He has been officially named in NZ, and it's all over Google.  I hope his family and close friends/relatives already all are aware.


----------



## beth21 (18 August 2013)

GlamourDol said:



			Does anyone know if his horse was okay?
		
Click to expand...

The horse was fine, he got straight up and was led away. My thoughts and condolences go to all family and connections. RIP x


----------



## MandyMoo (18 August 2013)

HuntingB said:



			News in NZ have confirmed who it was, but nothing from BE I don't think.
Utterly terrible, thoughts are with all connections.
		
Click to expand...

yes, NZ news have named him.

such sad news


----------



## lindsayH (18 August 2013)

So terribly sad, my heartfelt condolences to all his family, friends and connections. Also thinking of those who witnessed it, how awful for all involved. RIP young man.


----------



## Pigeon (18 August 2013)

Oh god, so sad


----------



## atlantis (18 August 2013)

So terribly terribly sad. My thoughts are with his family, friends and all connected to him. Such a sad loss.


----------



## equinelover (18 August 2013)

Like others have said - horse was fine and was led away from the horrible incident. I'm sure it will be a little sore and bruised tomorrow but apart from that from what I've been told all is fine.  Absolutely heart breaking for all involved and all that knew them, very talented and the only blessing, IMO, was that they were doing what they loved doing. Not that that makes this any less tragic  .


----------



## Fools Motto (18 August 2013)

So very sad to read this horrible news. RIP.  Thoughts with his family and friends.


----------



## Sunshine (18 August 2013)

Devastating, such a tragedy. Deepest sympathies to his family, friends and associates.


----------



## MrsMozart (18 August 2013)

Desperately sad. Our thoughts are with his family and friends.

Rest in peace lad.


----------



## kerilli (19 August 2013)

The attempted news blackout was because, I was very reliably told, his mother may have been on a flight home and therefore unable to be contacted.
I am seriously disappointed that riders tweeted the name so fast. Such a stupid thing to do... could make a horrendous situation even worse. I hope in future people will THINK before they share such information publicly.
The information is now officially available. ES NZ released this 5 hours ago:
http://www.nzequestrian.org.nz/Article.aspx?id=7719&Mode=1
Rest In Peace, Tom.
Hugest condolences to all his family, friends and connections.


----------



## EveningStar (19 August 2013)

Such sad news to wake up to this morning.
Rest in Peace, what a tragic loss.


----------



## Jane_Lou (19 August 2013)

Desperately sad news. I heard about this on the way home from Solihull where we hadn't had our best day and it quite upset us without even knowing the individual involved. Despite our perceived bad day the news put a lot of things into perspective as both our horse and rider were on the lorry coming home.
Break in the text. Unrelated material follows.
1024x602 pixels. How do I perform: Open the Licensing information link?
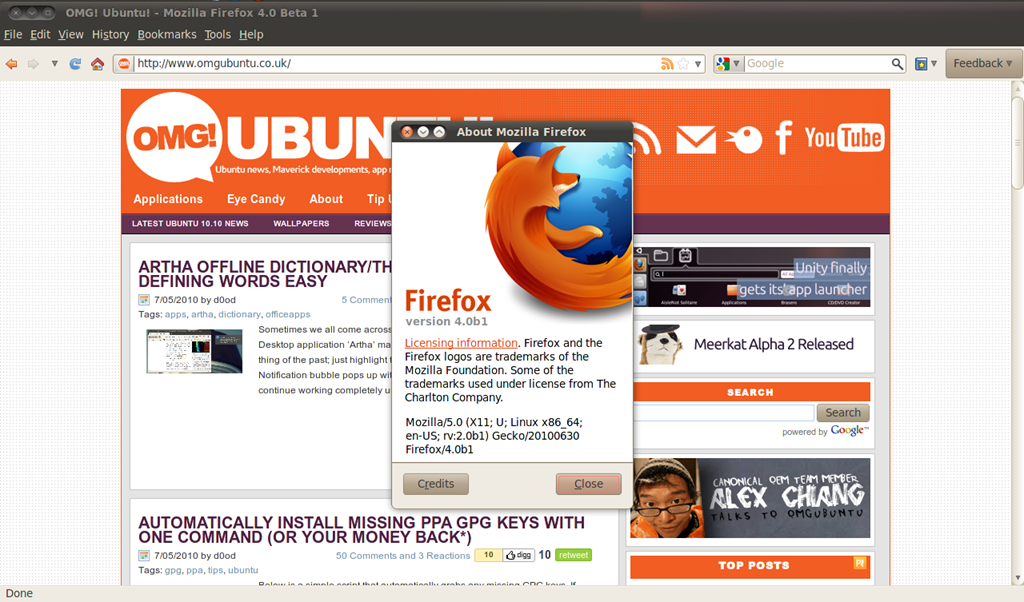point(461,343)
Condolences to all family and friends. Rest in peace Tom


----------



## Dizzydancer (19 August 2013)

Such sad news. 
RIP young man, my heartfelt thoughts to all who knew him. X


----------



## LadyRascasse (19 August 2013)

Devastating news, RIP Tom :'(


----------



## glamourpuss (19 August 2013)

I was disappointed that a person I follow on Twitter chose to ignore the statement with regard to the use of social media. It was fairly obvious that there was a good reason his name wasn't released by BE & this should've respected. 
I truely hope no further distress was caused to the family at this terrible time. 
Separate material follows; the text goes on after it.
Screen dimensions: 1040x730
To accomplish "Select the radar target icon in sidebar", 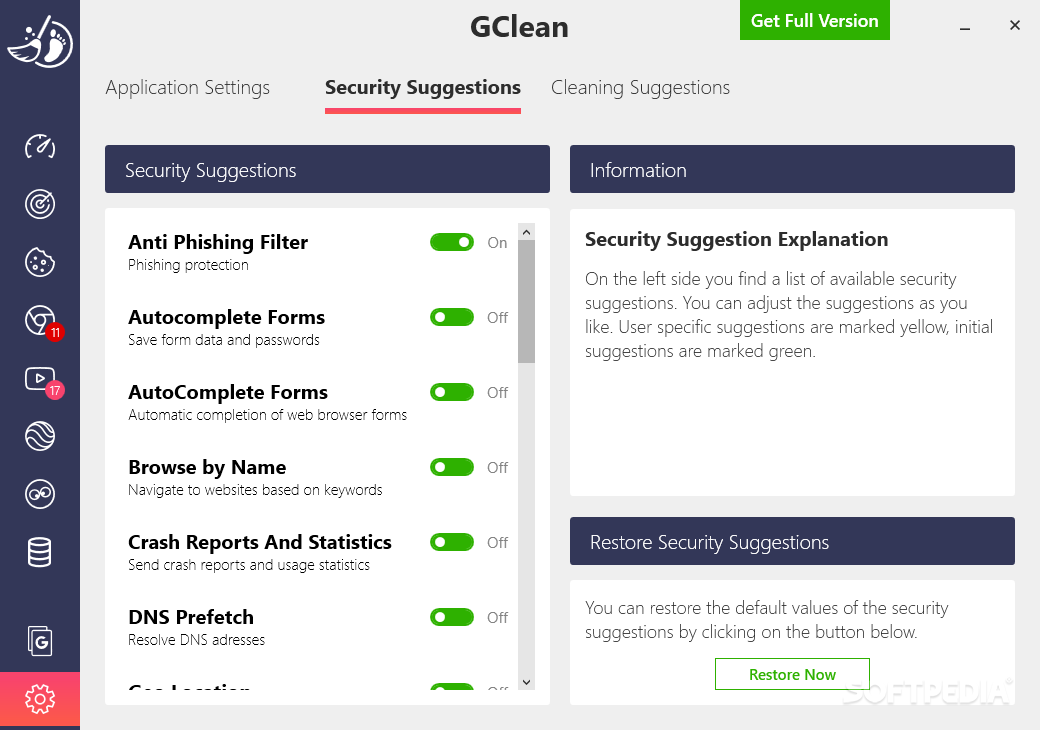I will tap(40, 204).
This is an absolute tragedy. My heart & deepest sympathy go to everyone who knew & loved him. RIP Tom


----------



## Trules (19 August 2013)

OMG. We were parked next to them on Saturday. such a tragedy.


----------



## superpony (19 August 2013)

Awful news  I also heard who it was yesterday and hope his family was told before they heard from other sources. Thoughts with all his family and friends. RIP Tom.


----------



## Booboos (19 August 2013)

Poor young man, how horrible. RIP Tom.


----------



## BeckyD (19 August 2013)

What a tragedy. My thoughts are with his family and friends. We know the risks but still it's such a shock when the worst happens. At least he was (presumably) doing what he loved. None of us could ask any more really.


----------



## Shrimp (19 August 2013)

Such a horrible horrible thing to happen, RIP  I was fence judging on Friday and the TA and the XC asked and drilled into us not to use social media during the event due to recent happenings and things getting misinterpreted, maybe there should be some sort of rule for competitors if situations like this should occur again in the future? (I hope that they don't happen again)


----------



## DollyPentreath (19 August 2013)

I've just seen a picture and realised Tom was the rider before my horse in the N at Shelford. We all remarked on what a lovely dressage and SJ round he rode. 
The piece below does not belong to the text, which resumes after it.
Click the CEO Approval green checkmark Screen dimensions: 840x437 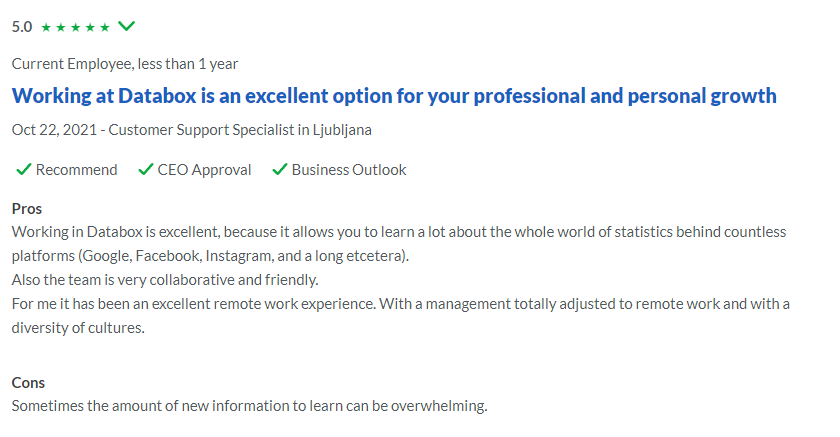coord(146,170)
I've already posted on this thread but I just wanted to add that he really did ride beautfully at Shelford.


----------



## MerrySherryRider (19 August 2013)

Heartfelt condolences to his family and friends. Such a talented rider, its a terrible loss.


----------



## montanna (19 August 2013)

Such sad news xx


----------



## JGC (19 August 2013)

What a terrible loss, RIP Tom.


----------



## teapot (19 August 2013)

Rest in peace Tom  

I'm amazed at the total lack of common sense when it comes to social media sometimes. I really hope his family and friends found out by the correct channels of information for their sake. The whole social media issue is why the MOD policy is as tight as it is when it comes to informing people. 

Bad day for the sport


----------



## Hoof_Prints (19 August 2013)

devastating, can't imagine what his family are going through. RIP


----------



## philamena (19 August 2013)

Mike Etherington-Smith on BBC Radio Stoke this morning, pays tribute to Tom (1:23 in...): 

http://www.bbc.co.uk/programmes/p01djfs7


----------



## Bright_Spark (19 August 2013)

How utterly tragic.

My condolences to his family and friends.


----------



## HuggyBear (19 August 2013)

teapot said:



			Rest in peace Tom  

I'm amazed at the total lack of common sense when it comes to social media sometimes. I really hope his family and friends found out by the correct channels of information for their sake. The whole social media issue is why the MOD policy is as tight as it is when it comes to informing people. 

Bad day for the sport 

Click to expand...

That would never work in BE's situation, simply because unlike Afghanistan the BE have spectators and multiple witnesses who they have no control over.

I took part in sharing my sadness but I did not name anyone (or even hinted at gender I don't think) and there is the crux.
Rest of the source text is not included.